_DIRECTIONS FOR THIS TASK_. The range runs from the line containing "Click the reply speech bubble icon" to the last line of the entries. Restate those lines word for word, without the pictures.

(Items listed in a dataset)
"""

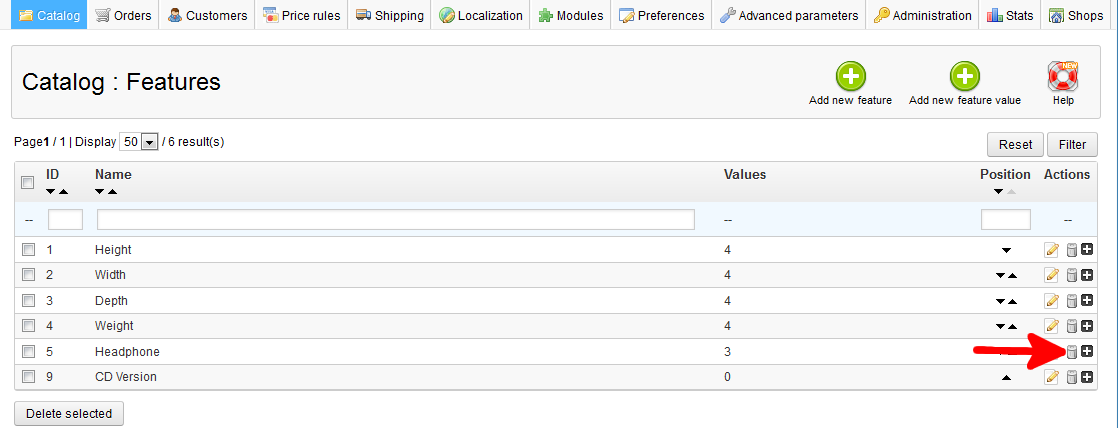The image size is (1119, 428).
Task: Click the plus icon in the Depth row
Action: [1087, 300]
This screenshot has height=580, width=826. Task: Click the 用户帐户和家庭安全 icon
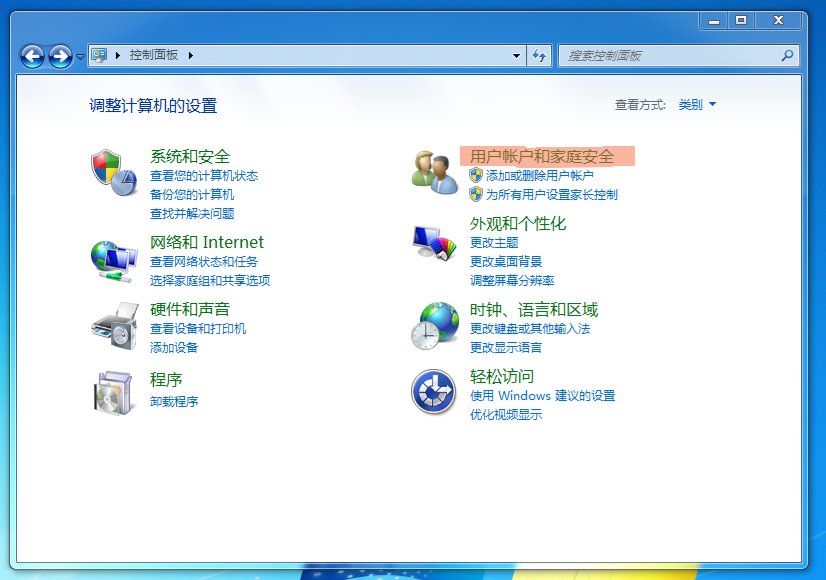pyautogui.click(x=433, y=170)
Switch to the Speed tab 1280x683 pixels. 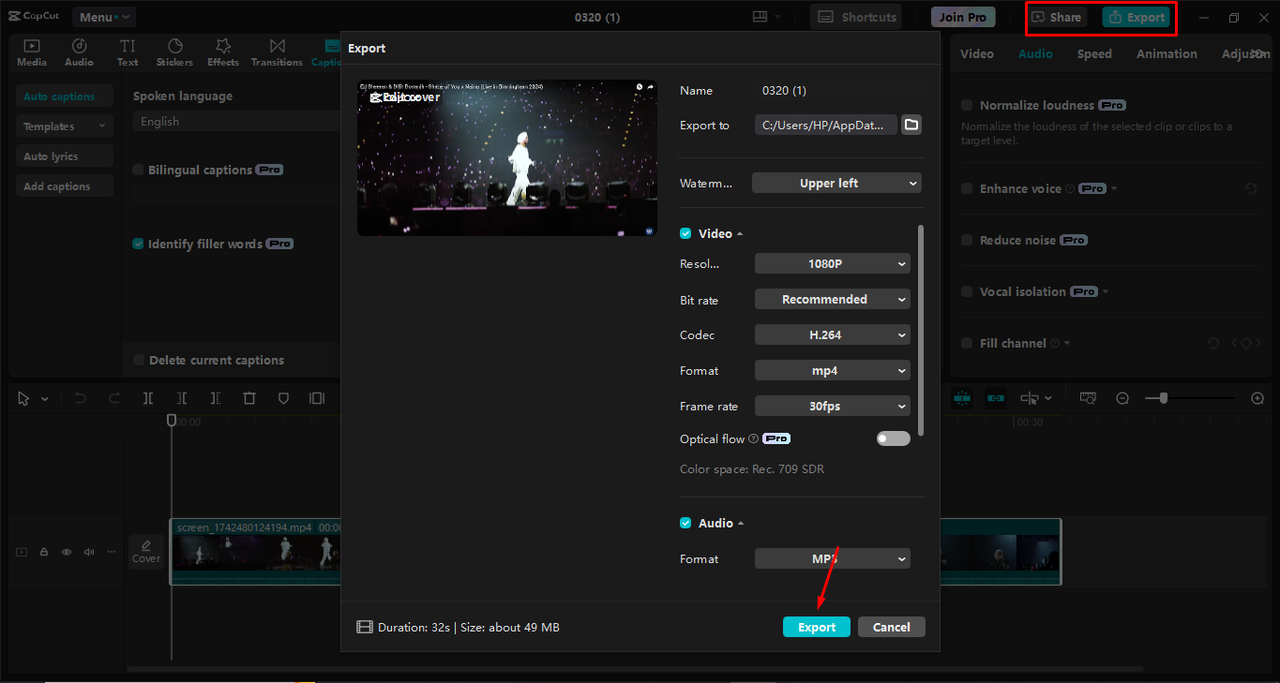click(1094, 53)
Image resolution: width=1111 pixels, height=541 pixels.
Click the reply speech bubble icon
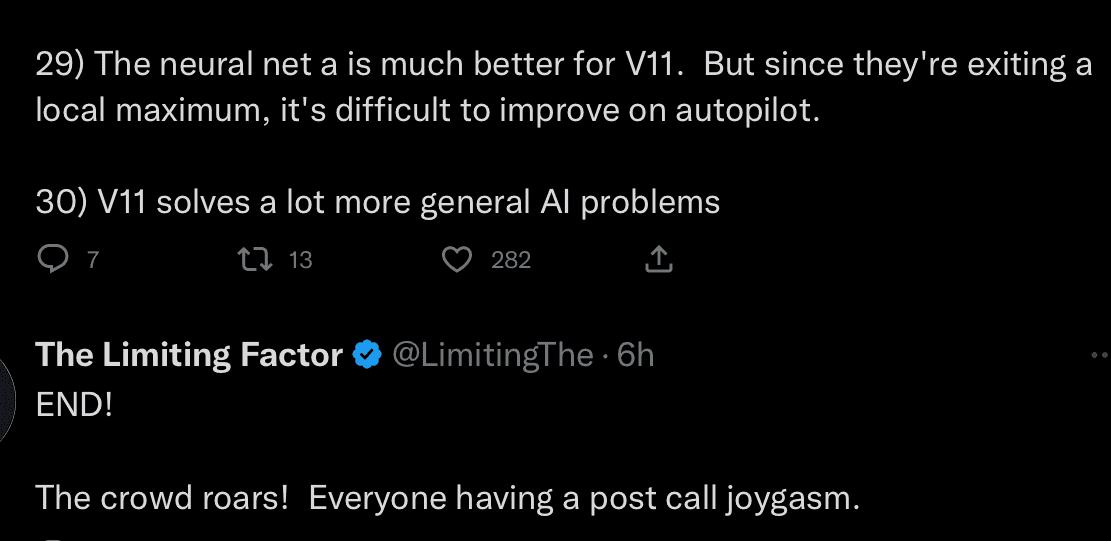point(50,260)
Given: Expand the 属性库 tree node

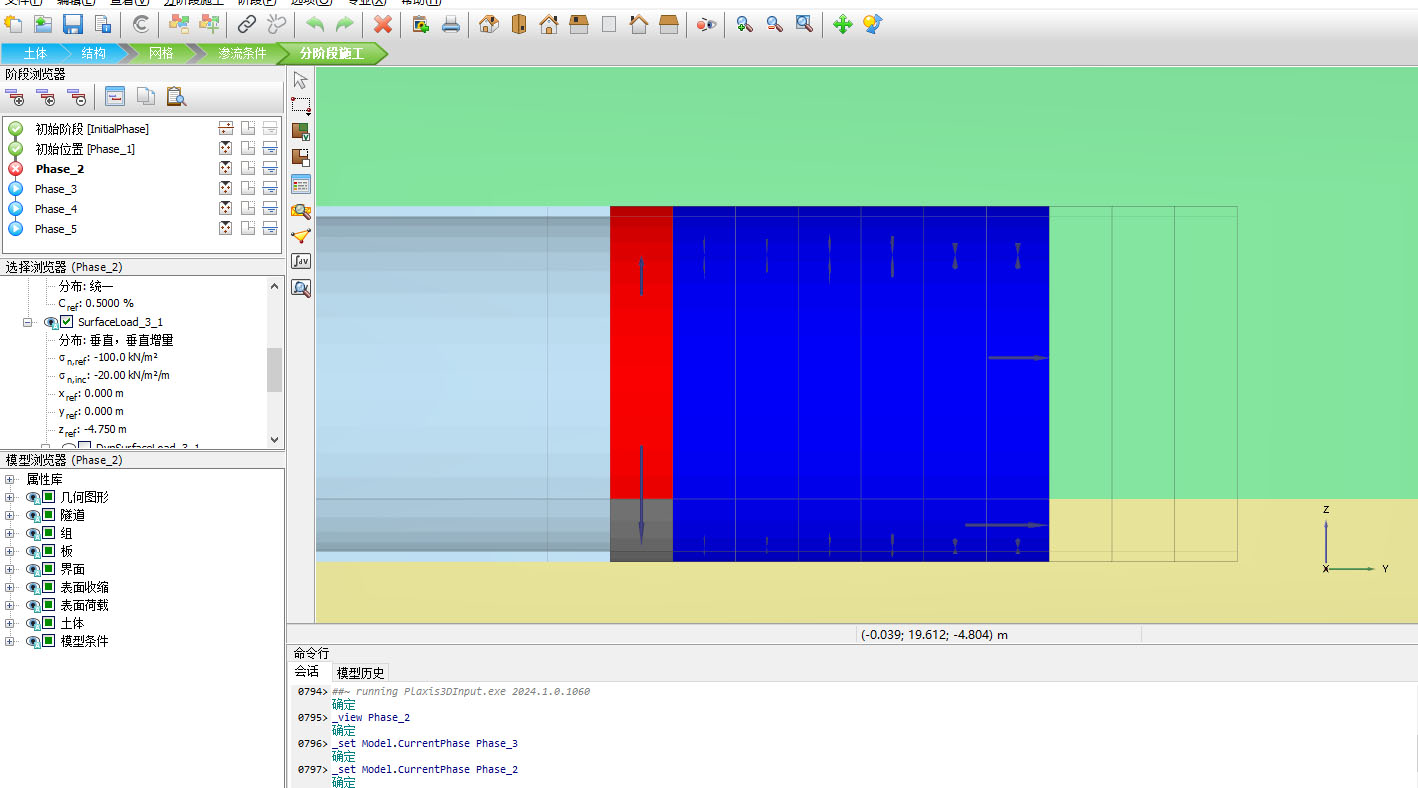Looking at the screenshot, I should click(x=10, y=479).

"""

_EXERCISE ANSWER_.
Click the reply speech bubble icon
point(50,260)
Given: Expand the 属性库 tree node

Looking at the screenshot, I should click(x=10, y=479).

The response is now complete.